EXERCISE DESCRIPTION: Rewrite the part of the items that opens with the line containing "This screenshot has height=453, width=640." and runs through the end of the items, replacing "toolbar" with "menu bar" and leaving everything else unchanged.
****
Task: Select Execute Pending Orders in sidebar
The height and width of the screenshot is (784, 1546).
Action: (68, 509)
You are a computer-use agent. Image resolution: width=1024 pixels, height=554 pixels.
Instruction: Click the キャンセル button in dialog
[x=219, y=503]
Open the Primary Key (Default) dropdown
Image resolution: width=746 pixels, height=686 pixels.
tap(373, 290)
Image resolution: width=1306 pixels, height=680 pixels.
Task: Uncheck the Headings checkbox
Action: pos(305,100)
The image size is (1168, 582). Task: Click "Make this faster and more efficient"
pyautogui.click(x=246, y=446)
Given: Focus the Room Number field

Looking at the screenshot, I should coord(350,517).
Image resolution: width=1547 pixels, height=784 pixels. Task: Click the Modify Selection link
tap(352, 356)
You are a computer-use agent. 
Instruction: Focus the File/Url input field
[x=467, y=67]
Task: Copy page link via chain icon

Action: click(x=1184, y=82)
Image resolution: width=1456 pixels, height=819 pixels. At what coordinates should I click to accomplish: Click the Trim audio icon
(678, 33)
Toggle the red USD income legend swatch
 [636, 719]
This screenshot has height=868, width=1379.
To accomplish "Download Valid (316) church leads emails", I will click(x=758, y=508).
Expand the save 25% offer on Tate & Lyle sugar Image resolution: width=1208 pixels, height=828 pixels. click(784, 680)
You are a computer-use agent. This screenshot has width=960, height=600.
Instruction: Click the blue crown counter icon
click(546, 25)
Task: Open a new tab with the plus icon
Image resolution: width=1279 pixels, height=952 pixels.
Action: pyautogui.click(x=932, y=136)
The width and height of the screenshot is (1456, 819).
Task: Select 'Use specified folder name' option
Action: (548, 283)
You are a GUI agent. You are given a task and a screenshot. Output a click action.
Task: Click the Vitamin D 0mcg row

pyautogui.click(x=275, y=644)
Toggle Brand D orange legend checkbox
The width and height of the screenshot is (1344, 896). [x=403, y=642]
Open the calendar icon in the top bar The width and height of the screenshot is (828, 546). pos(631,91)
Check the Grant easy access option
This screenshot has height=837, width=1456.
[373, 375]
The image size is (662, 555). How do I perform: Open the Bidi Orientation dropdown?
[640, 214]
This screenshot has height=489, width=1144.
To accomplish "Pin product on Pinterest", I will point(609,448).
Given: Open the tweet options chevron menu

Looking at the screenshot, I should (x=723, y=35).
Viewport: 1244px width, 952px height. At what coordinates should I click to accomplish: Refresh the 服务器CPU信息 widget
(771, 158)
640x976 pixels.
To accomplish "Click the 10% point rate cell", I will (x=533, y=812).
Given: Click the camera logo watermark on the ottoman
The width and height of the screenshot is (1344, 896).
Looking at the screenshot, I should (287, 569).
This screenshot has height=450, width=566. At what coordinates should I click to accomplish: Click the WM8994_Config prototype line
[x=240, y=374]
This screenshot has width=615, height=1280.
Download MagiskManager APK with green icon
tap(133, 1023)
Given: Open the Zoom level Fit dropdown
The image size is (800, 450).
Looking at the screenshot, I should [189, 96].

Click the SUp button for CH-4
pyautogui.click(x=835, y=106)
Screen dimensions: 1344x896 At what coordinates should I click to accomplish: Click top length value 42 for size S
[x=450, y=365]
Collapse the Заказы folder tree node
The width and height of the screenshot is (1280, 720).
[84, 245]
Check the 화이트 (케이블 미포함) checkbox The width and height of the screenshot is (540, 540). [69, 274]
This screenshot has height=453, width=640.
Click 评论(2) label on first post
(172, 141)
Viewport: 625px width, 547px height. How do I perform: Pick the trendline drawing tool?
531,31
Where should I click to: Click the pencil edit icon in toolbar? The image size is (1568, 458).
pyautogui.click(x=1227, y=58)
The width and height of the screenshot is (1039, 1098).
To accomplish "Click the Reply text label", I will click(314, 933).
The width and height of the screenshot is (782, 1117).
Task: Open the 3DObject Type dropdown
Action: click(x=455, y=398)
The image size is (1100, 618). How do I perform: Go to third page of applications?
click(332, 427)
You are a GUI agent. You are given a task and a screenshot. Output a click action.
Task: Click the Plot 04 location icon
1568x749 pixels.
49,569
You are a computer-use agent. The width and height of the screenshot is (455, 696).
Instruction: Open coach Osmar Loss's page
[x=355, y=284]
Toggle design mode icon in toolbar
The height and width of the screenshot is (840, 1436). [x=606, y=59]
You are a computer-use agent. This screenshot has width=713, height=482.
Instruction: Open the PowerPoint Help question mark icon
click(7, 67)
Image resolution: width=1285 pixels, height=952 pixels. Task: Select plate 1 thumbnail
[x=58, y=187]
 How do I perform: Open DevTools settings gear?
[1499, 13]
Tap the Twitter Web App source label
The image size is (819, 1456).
****
SOLUTION TO THE PROBLEM:
This screenshot has height=453, width=640.
Click 评论(2) label on first post
(172, 141)
Viewport: 625px width, 547px height. How do I perform: Pick the trendline drawing tool?
531,31
Where should I click to: Click the pencil edit icon in menu bar? The image size is (1568, 458).
pyautogui.click(x=1227, y=58)
The width and height of the screenshot is (1039, 1098).
To accomplish "Click the Reply text label", I will click(314, 933).
The width and height of the screenshot is (782, 1117).
Task: Open the 3DObject Type dropdown
Action: click(x=455, y=398)
The image size is (1100, 618). How do I perform: Go to third page of applications?
click(332, 427)
You are a GUI agent. You are given a task and a screenshot. Output a click action.
Task: Click the Plot 04 location icon
1568x749 pixels.
49,569
You are a computer-use agent. The width and height of the screenshot is (455, 696).
Instruction: Open coach Osmar Loss's page
[x=355, y=284]
Toggle design mode icon in menu bar
The height and width of the screenshot is (840, 1436). [x=606, y=59]
You are a computer-use agent. This screenshot has width=713, height=482.
Instruction: Open the PowerPoint Help question mark icon
click(7, 67)
Image resolution: width=1285 pixels, height=952 pixels. Task: Select plate 1 thumbnail
[x=58, y=187]
 How do I perform: Open DevTools settings gear?
[1499, 13]
Tap the Twitter Web App source label
The image size is (819, 1456).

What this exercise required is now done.